Task description: Reproduce the whole listing, keeping each word unchanged.
..............................
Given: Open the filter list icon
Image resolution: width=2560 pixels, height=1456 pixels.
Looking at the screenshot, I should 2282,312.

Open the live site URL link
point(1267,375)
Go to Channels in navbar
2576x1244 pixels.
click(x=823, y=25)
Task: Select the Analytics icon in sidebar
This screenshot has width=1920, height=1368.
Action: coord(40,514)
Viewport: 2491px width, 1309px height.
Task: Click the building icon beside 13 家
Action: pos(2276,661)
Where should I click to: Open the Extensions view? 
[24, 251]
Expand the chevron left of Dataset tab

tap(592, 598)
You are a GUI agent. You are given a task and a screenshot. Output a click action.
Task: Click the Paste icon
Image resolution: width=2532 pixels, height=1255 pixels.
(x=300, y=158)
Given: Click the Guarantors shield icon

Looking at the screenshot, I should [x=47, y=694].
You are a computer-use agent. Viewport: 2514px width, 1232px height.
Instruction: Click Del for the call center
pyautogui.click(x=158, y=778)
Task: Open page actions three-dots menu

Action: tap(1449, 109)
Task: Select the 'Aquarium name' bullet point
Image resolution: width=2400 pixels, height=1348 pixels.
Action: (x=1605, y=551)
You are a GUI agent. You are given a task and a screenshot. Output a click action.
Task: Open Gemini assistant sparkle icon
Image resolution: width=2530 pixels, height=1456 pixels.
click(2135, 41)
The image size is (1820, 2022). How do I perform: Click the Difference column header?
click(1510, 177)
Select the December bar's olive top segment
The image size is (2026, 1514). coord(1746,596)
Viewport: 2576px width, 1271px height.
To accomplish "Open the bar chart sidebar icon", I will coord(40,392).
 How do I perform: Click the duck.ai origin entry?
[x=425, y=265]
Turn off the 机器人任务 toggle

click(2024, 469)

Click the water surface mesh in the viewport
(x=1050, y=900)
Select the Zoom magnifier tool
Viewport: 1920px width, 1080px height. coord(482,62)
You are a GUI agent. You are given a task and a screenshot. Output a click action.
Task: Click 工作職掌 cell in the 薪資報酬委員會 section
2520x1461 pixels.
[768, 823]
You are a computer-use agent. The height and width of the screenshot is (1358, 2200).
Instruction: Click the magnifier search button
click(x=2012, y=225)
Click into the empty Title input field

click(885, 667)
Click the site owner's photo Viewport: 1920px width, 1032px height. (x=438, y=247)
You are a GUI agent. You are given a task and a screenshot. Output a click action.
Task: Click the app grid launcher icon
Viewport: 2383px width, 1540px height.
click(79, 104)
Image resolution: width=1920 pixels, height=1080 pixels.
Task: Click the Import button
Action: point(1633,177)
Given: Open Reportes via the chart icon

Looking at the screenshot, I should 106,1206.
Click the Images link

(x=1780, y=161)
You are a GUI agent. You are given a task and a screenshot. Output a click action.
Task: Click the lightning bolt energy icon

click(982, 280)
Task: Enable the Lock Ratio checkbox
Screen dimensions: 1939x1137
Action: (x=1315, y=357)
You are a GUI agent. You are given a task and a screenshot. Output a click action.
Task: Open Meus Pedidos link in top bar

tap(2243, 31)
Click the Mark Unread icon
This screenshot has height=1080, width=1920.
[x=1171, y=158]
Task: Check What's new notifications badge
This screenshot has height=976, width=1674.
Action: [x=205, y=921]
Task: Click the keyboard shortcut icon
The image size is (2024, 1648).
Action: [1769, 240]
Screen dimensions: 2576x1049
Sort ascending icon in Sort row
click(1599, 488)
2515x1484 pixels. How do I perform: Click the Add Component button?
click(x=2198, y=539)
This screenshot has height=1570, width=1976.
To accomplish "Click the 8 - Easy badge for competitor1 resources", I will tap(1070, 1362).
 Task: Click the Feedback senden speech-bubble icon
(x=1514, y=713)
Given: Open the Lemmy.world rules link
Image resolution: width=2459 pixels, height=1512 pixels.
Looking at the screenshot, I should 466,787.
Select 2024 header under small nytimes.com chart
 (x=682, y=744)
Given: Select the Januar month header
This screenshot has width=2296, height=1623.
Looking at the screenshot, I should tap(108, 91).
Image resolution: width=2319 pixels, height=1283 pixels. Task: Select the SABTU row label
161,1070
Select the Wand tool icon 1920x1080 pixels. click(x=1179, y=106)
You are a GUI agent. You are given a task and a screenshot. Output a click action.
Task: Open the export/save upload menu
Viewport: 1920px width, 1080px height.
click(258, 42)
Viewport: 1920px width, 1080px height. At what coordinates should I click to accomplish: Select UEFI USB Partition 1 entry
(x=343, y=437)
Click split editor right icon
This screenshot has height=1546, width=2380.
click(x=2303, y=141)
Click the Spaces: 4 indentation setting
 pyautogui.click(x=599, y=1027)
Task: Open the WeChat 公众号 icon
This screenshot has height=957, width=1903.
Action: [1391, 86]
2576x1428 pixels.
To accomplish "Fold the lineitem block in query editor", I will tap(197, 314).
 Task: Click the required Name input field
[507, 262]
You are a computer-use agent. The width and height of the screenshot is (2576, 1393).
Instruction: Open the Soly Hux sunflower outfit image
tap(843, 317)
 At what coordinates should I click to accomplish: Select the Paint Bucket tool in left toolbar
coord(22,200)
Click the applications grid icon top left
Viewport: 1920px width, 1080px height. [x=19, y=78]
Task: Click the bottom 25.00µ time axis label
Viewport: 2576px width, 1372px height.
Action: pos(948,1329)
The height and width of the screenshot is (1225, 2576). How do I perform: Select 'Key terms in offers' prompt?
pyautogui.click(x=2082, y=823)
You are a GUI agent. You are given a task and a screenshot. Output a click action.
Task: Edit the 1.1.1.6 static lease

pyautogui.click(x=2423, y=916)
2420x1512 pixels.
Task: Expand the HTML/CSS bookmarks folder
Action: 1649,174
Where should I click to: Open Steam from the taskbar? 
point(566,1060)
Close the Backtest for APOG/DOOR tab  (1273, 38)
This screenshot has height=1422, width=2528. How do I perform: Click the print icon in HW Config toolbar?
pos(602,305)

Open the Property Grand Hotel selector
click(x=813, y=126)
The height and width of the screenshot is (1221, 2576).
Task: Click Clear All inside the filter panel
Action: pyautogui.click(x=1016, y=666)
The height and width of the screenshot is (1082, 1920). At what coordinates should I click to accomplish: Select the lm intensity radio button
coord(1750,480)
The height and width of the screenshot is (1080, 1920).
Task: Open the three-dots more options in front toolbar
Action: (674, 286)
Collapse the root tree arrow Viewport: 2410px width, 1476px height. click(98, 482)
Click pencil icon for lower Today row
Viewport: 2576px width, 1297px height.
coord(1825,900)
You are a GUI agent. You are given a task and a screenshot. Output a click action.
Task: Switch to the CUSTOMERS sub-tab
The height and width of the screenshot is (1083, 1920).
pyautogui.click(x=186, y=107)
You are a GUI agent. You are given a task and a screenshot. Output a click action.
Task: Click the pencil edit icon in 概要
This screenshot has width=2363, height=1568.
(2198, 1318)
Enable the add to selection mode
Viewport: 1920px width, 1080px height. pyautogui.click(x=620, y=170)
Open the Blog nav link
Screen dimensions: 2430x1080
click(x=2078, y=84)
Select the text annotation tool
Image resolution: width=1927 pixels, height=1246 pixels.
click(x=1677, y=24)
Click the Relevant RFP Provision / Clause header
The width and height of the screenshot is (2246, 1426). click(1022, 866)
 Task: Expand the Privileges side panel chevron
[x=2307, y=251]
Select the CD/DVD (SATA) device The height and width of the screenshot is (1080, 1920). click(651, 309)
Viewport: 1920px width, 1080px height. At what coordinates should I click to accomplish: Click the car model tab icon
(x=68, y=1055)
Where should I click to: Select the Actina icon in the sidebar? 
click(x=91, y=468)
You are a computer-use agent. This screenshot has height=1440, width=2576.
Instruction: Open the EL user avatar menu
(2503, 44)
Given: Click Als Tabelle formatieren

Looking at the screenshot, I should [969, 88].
..............................
Task answer:
Given: Open the filter list icon
Image resolution: width=2560 pixels, height=1456 pixels.
Looking at the screenshot, I should 2282,312.

Open the live site URL link
point(1267,375)
Go to Channels in navbar
2576x1244 pixels.
click(x=823, y=25)
Task: Select the Analytics icon in sidebar
This screenshot has width=1920, height=1368.
Action: coord(40,514)
Viewport: 2491px width, 1309px height.
Task: Click the building icon beside 13 家
Action: pos(2276,661)
Where should I click to: Open the Extensions view? 
[24, 251]
Expand the chevron left of Dataset tab

tap(592, 598)
You are a GUI agent. You are given a task and a screenshot. Output a click action.
Task: Click the Paste icon
Image resolution: width=2532 pixels, height=1255 pixels.
(x=300, y=158)
Given: Click the Guarantors shield icon

Looking at the screenshot, I should [x=47, y=694].
You are a computer-use agent. Viewport: 2514px width, 1232px height.
Instruction: Click Del for the call center
pyautogui.click(x=158, y=778)
Task: Open page actions three-dots menu

Action: tap(1449, 109)
Task: Select the 'Aquarium name' bullet point
Image resolution: width=2400 pixels, height=1348 pixels.
Action: (x=1605, y=551)
You are a GUI agent. You are given a task and a screenshot. Output a click action.
Task: Open Gemini assistant sparkle icon
Image resolution: width=2530 pixels, height=1456 pixels.
click(2135, 41)
The image size is (1820, 2022). How do I perform: Click the Difference column header?
click(1510, 177)
Select the December bar's olive top segment
The image size is (2026, 1514). coord(1746,596)
Viewport: 2576px width, 1271px height.
To accomplish "Open the bar chart sidebar icon", I will coord(40,392).
 How do I perform: Click the duck.ai origin entry?
[x=425, y=265]
Turn off the 机器人任务 toggle

click(2024, 469)

Click the water surface mesh in the viewport
(x=1050, y=900)
Select the Zoom magnifier tool
Viewport: 1920px width, 1080px height. coord(482,62)
You are a GUI agent. You are given a task and a screenshot. Output a click action.
Task: Click 工作職掌 cell in the 薪資報酬委員會 section
2520x1461 pixels.
[768, 823]
You are a computer-use agent. The height and width of the screenshot is (1358, 2200).
Instruction: Click the magnifier search button
click(x=2012, y=225)
Click into the empty Title input field

click(885, 667)
Click the site owner's photo Viewport: 1920px width, 1032px height. (x=438, y=247)
You are a GUI agent. You are given a task and a screenshot. Output a click action.
Task: Click the app grid launcher icon
Viewport: 2383px width, 1540px height.
click(79, 104)
Image resolution: width=1920 pixels, height=1080 pixels.
Task: Click the Import button
Action: point(1633,177)
Given: Open Reportes via the chart icon

Looking at the screenshot, I should 106,1206.
Click the Images link

(x=1780, y=161)
You are a GUI agent. You are given a task and a screenshot. Output a click action.
Task: Click the lightning bolt energy icon

click(982, 280)
Task: Enable the Lock Ratio checkbox
Screen dimensions: 1939x1137
Action: (x=1315, y=357)
You are a GUI agent. You are given a task and a screenshot. Output a click action.
Task: Open Meus Pedidos link in top bar

tap(2243, 31)
Click the Mark Unread icon
This screenshot has height=1080, width=1920.
[x=1171, y=158]
Task: Check What's new notifications badge
This screenshot has height=976, width=1674.
Action: [x=205, y=921]
Task: Click the keyboard shortcut icon
The image size is (2024, 1648).
Action: [1769, 240]
Screen dimensions: 2576x1049
Sort ascending icon in Sort row
click(1599, 488)
2515x1484 pixels. How do I perform: Click the Add Component button?
click(x=2198, y=539)
This screenshot has height=1570, width=1976.
To accomplish "Click the 8 - Easy badge for competitor1 resources", I will tap(1070, 1362).
 Task: Click the Feedback senden speech-bubble icon
(x=1514, y=713)
Given: Open the Lemmy.world rules link
Image resolution: width=2459 pixels, height=1512 pixels.
Looking at the screenshot, I should 466,787.
Select 2024 header under small nytimes.com chart
 (x=682, y=744)
Given: Select the Januar month header
This screenshot has width=2296, height=1623.
Looking at the screenshot, I should tap(108, 91).
Image resolution: width=2319 pixels, height=1283 pixels. Task: Select the SABTU row label
161,1070
Select the Wand tool icon 1920x1080 pixels. click(x=1179, y=106)
You are a GUI agent. You are given a task and a screenshot. Output a click action.
Task: Open the export/save upload menu
Viewport: 1920px width, 1080px height.
click(258, 42)
Viewport: 1920px width, 1080px height. At what coordinates should I click to accomplish: Select UEFI USB Partition 1 entry
(x=343, y=437)
Click split editor right icon
This screenshot has height=1546, width=2380.
click(x=2303, y=141)
Click the Spaces: 4 indentation setting
 pyautogui.click(x=599, y=1027)
Task: Open the WeChat 公众号 icon
This screenshot has height=957, width=1903.
Action: [1391, 86]
2576x1428 pixels.
To accomplish "Fold the lineitem block in query editor", I will tap(197, 314).
 Task: Click the required Name input field
[507, 262]
You are a computer-use agent. The width and height of the screenshot is (2576, 1393).
Instruction: Open the Soly Hux sunflower outfit image
tap(843, 317)
 At what coordinates should I click to accomplish: Select the Paint Bucket tool in left toolbar
coord(22,200)
Click the applications grid icon top left
Viewport: 1920px width, 1080px height. [x=19, y=78]
Task: Click the bottom 25.00µ time axis label
Viewport: 2576px width, 1372px height.
Action: pos(948,1329)
The height and width of the screenshot is (1225, 2576). How do I perform: Select 'Key terms in offers' prompt?
pyautogui.click(x=2082, y=823)
You are a GUI agent. You are given a task and a screenshot. Output a click action.
Task: Edit the 1.1.1.6 static lease

pyautogui.click(x=2423, y=916)
2420x1512 pixels.
Task: Expand the HTML/CSS bookmarks folder
Action: 1649,174
Where should I click to: Open Steam from the taskbar? 
point(566,1060)
Close the Backtest for APOG/DOOR tab  (1273, 38)
This screenshot has height=1422, width=2528. How do I perform: Click the print icon in HW Config toolbar?
pos(602,305)

Open the Property Grand Hotel selector
click(x=813, y=126)
The height and width of the screenshot is (1221, 2576).
Task: Click Clear All inside the filter panel
Action: pyautogui.click(x=1016, y=666)
The height and width of the screenshot is (1082, 1920). At what coordinates should I click to accomplish: Select the lm intensity radio button
coord(1750,480)
The height and width of the screenshot is (1080, 1920).
Task: Open the three-dots more options in front toolbar
Action: (674, 286)
Collapse the root tree arrow Viewport: 2410px width, 1476px height. click(98, 482)
Click pencil icon for lower Today row
Viewport: 2576px width, 1297px height.
coord(1825,900)
You are a GUI agent. You are given a task and a screenshot. Output a click action.
Task: Switch to the CUSTOMERS sub-tab
The height and width of the screenshot is (1083, 1920).
pyautogui.click(x=186, y=107)
You are a GUI agent. You are given a task and a screenshot. Output a click action.
Task: Click the pencil edit icon in 概要
This screenshot has width=2363, height=1568.
(2198, 1318)
Enable the add to selection mode
Viewport: 1920px width, 1080px height. pyautogui.click(x=620, y=170)
Open the Blog nav link
Screen dimensions: 2430x1080
click(x=2078, y=84)
Select the text annotation tool
Image resolution: width=1927 pixels, height=1246 pixels.
click(x=1677, y=24)
Click the Relevant RFP Provision / Clause header
The width and height of the screenshot is (2246, 1426). click(1022, 866)
 Task: Expand the Privileges side panel chevron
[x=2307, y=251]
Select the CD/DVD (SATA) device The height and width of the screenshot is (1080, 1920). click(651, 309)
Viewport: 1920px width, 1080px height. At what coordinates should I click to accomplish: Click the car model tab icon
(x=68, y=1055)
Where should I click to: Select the Actina icon in the sidebar? 
click(x=91, y=468)
You are a computer-use agent. This screenshot has height=1440, width=2576.
Instruction: Open the EL user avatar menu
(2503, 44)
Given: Click Als Tabelle formatieren

Looking at the screenshot, I should [969, 88].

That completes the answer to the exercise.